温西左右也是闲得没事,便一路跟着南习走。又是拐进危房区那条燕子巷,但南习去了北堂尽头的一间院落前,推开朽木门迈了进去。
温西杵在门口愣了几秒,不知道该不该进去,她暼向南习的后脑勺,含糊地问:“我……”
……可以进去吗?
“随你。”南习头也没回,继而往里走,只是好像在不经意间顿了秒步子,却懂得她没说完的话。
温西“哦”了声,迈进院子。趁着南习背对着她走远,她悄悄地抬手抵上胸膛——那是心脏跳动的地方。她半眯起眼,在一阵浓荫里垂下手,追上南习的步伐。
很奇怪,就好像心被细尔伶仃的东西很轻地挠了挠,倏忽颤动。温西心想。
温西扫了眼院子。院子里的陈设很简单,进门右手边高高的瓦檐下有一片小菜地,再过去一点是水泥砌成的水井,水井边铺了许多碎石,一路蜿蜒到院子后的那几间瓦房前,房门紧关着。

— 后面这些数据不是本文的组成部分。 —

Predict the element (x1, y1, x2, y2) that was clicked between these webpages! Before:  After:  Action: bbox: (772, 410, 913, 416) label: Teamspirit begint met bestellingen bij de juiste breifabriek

南习去的那儿是院子左边的尽头,那儿有棵枝繁叶茂的龙眼树,树旁搭了个木棚,上边挂着许多盆栽花,不一样的是,木棚上有几个绿化鸟笼,和上次在茶馆里见到的大径相同。
温西忽然懂了为何茶馆中的鸟与南习亲近,那或者是南习送过去的。
她一时之间说不上来是什么感觉。却心疼却实实在在。明人眼里都看得出来南习住这儿,她一个人住这儿,在这一片早已被列表危房区的地方。
温西忽然意识到为何初见是南习眉眼掩不去的世事感和那没在黑暗里过分孤单的背影,好像会这么一直下去。
如果她不来,是不是就没人会来到南习身边了。她不敢想,却难过和心酸极了。
“那样子太孤独,总得有个人来,谁都行,来了就不要走了。”她又忽然想起南知也说的这番话。
“你……”家人呢?温西垂眸,拢了拢身上的校服外套,将链子一拉到了顶,下巴闷进竖领里,又一声不吭了。
这话问出来太唐突。或少都包裹着南习的伤痛,不管愿不愿意承认它都会在某个瞬间倏忽冒头,像把利刃,将缝补起来的伤口割开一个口子,然后汩汩地渗着血。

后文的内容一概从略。